Difficulty finding relief from dry eye symptoms
- Almost half (48%) of patients with dry eye said they followed their treatment plan carefully, but only 13% experienced lasting relief
- Most people say that over-the-counter eye drops alone do not provide sufficient relief, and seek out additional treatments
- Home remedies include drinking additional water throughout the day (reported by 76% of survey respondents), using a warm compress (56%), blinking often (52%), avoiding cigarettes and secondhand smoke (45%) and thoroughly removing eye makeup (34%)
Frustration with how dry eye is diagnosed or perceived
- Between a quarter and a third of people say that their condition has been written off as an “old person’s disease” or attributed to something less severe such as allergies
- Nearly half of people feel others don’t understand what they’re going through or appreciate the reality of their discomfort
- Many people struggle with multiple symptoms such as dryness (76%), foreign body sensation (64%), eye fatigue (62%), light sensitivity (62%) and blurred vision (60%), as well as burning, scratchiness and itchiness
- Dry eye interferes with many aspects of everyday life, including driving at night (56%), reading (42%), using a computer (34%) and watching television (24%)
Experts say dry eye is often mistaken for other conditions
Dry eye is one type of ocular surface disease, a group of disorders that causes the eyes to not produce enough tears or the right quality of tears. Tears are essential for keeping your eyes healthy and comfortable.
“Ocular surface disease is very complex with many subtypes and overlapping symptoms. Getting to a correct diagnosis requires expertise and can take time,” says dry eye expert Christopher Starr, MD, an associate professor of ophthalmology at Weill Cornell Medical Center.
“A lot of symptoms are labeled and treated as dry eye, but patients may not be getting better because there are other things going on,” he says.
Allergic conjunctivitis, blepharitis, meibomian gland dysfunction, floppy eyelid syndrome, corneal dystrophies and toxicity to medications or cosmetics are just a handful of the many conditions that can be incorrectly referred to as dry eye disease, Starr says. While artificial tears can provide temporary relief in many of these cases, they don’t treat the underlying causes.
Here are the best tools and tests for diagnosing dry eye
“People who are feeling frustrated should not give up. There are a growing number of diagnostic tools to pinpoint the root problems and an expanding number of treatments to address them,” Starr says.
Diagnostic tests used by dry eye experts include:
- Tearlab Osmolarity System: This tool can determine if someone has dry eye disease and how severe it is.

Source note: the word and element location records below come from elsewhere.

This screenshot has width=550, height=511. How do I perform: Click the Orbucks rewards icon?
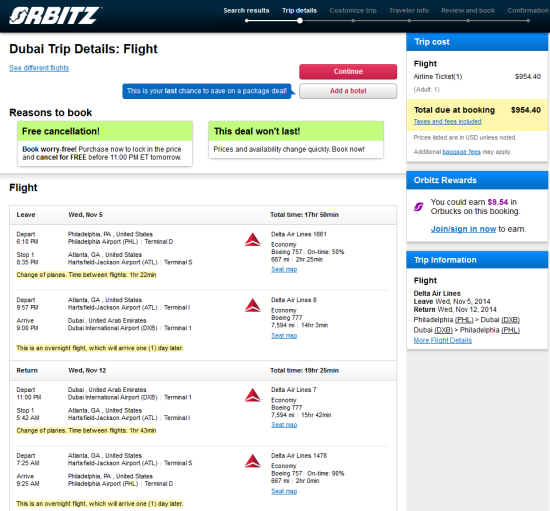[x=418, y=207]
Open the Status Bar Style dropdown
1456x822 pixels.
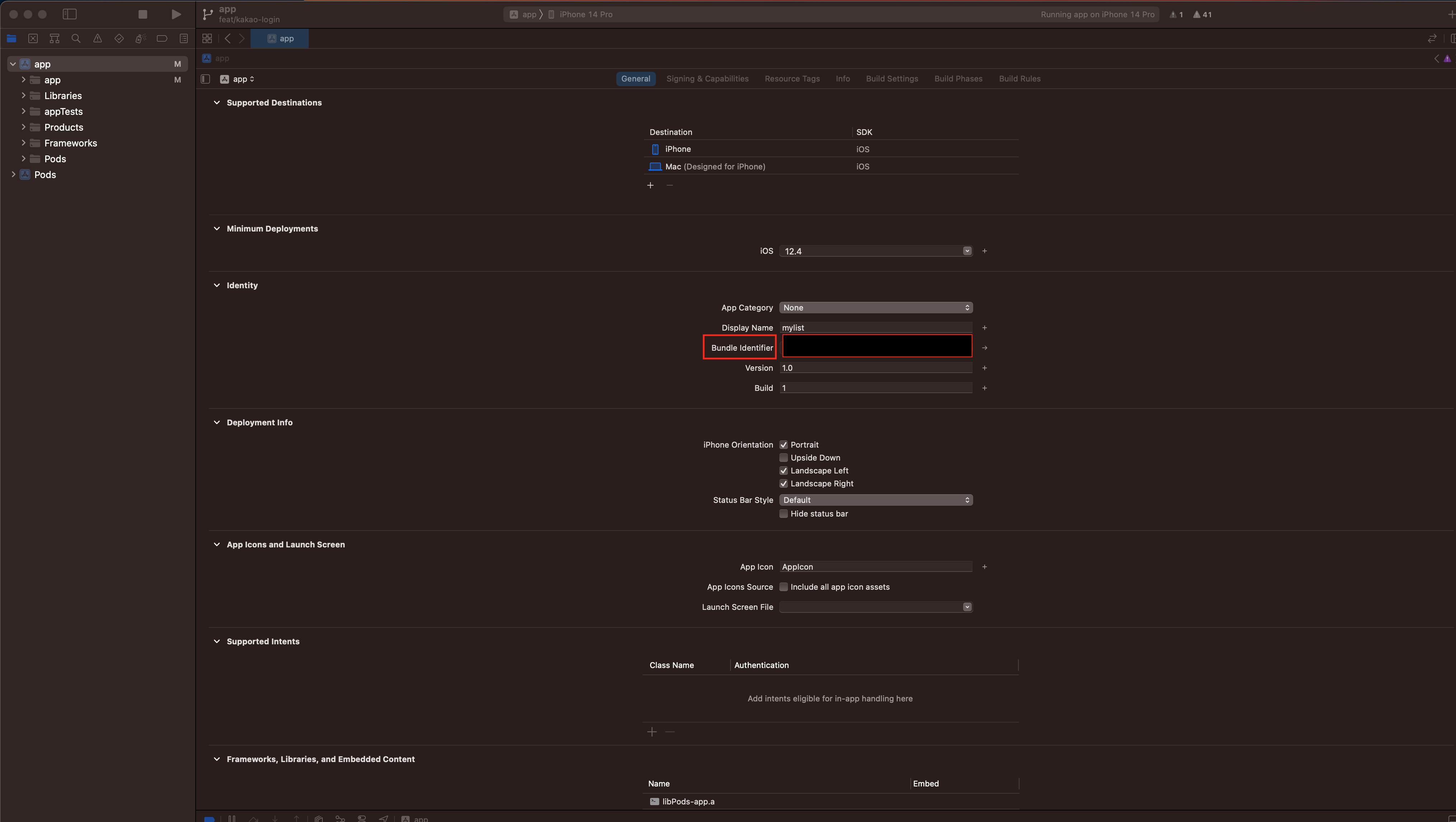[x=875, y=500]
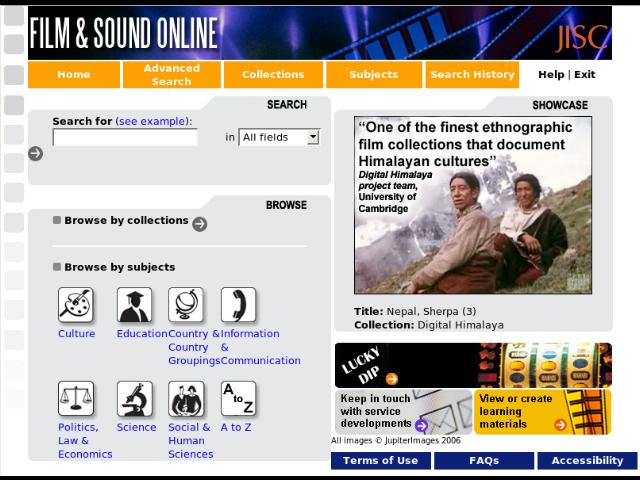Open the Help link
640x480 pixels.
tap(551, 75)
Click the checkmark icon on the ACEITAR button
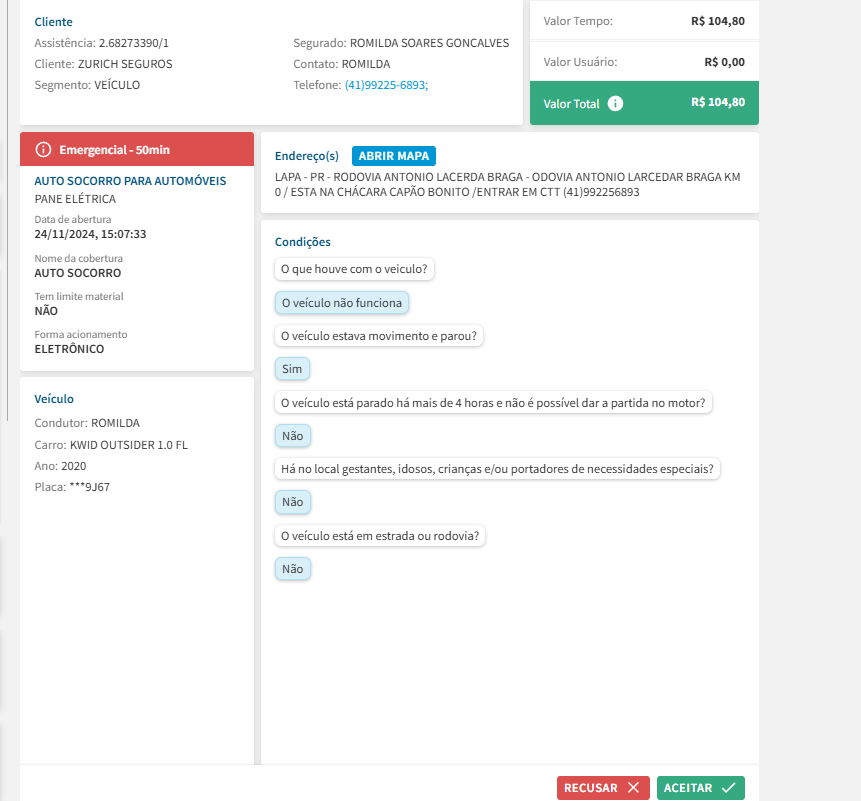Screen dimensions: 861x801 pyautogui.click(x=728, y=788)
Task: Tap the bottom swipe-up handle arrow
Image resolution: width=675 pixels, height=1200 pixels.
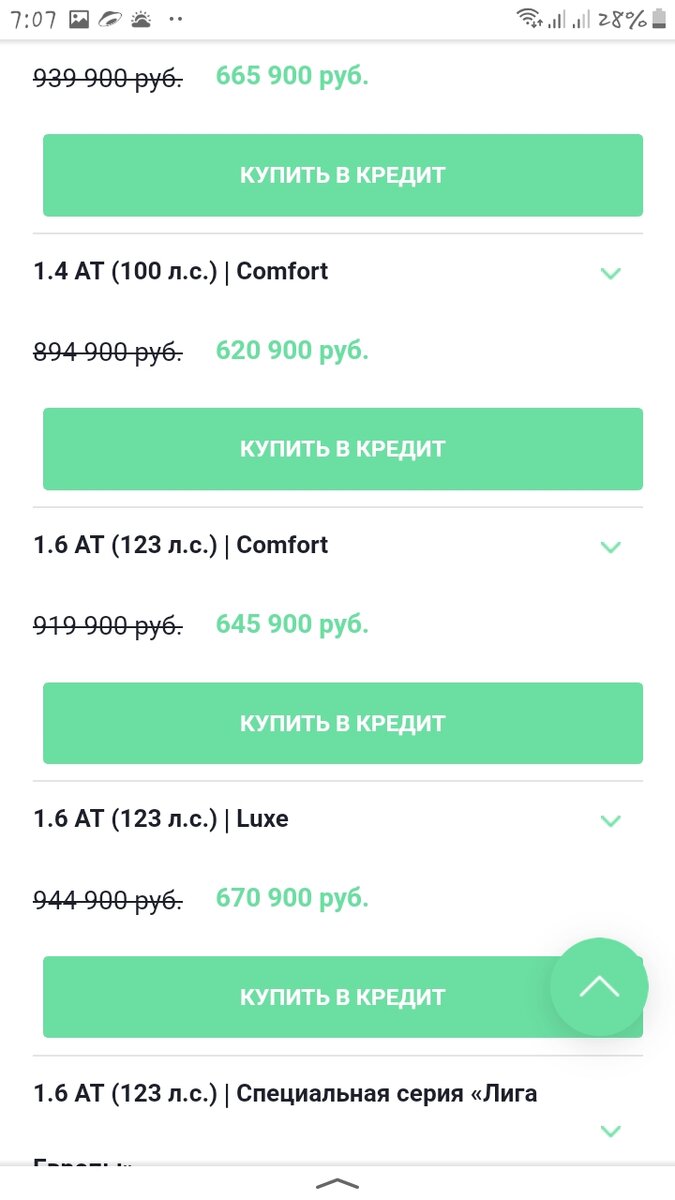Action: [337, 1184]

- InflammaDry: This test detects an inflammatory molecule that is almost always elevated in the tears of patients with ocular surface disease.
Eye doctors may also use other tests that measure the quality of tears. They may also perform imaging tests to look for problems with the meibomian glands, which produce an oil found in healthy tears.
Treating dry eye is tricky, but not impossible
There are many devices and medications available today, and even more effective treatments are on the horizon. Finding a solution may involve some trial and error. Many people find it necessary to combine therapies and make a few lifestyle changes. The right treatment regimen can involve a lot of daily maintenance.
Your eye doctor may suggest:
Turn to your ophthalmologist for education and support throughout the treatment process.
Many exciting therapies for ocular surface disease are expected to become available in the next 1 to 3 years. Ask your doctor if you are eligible to participate in clinical trials for new treatments.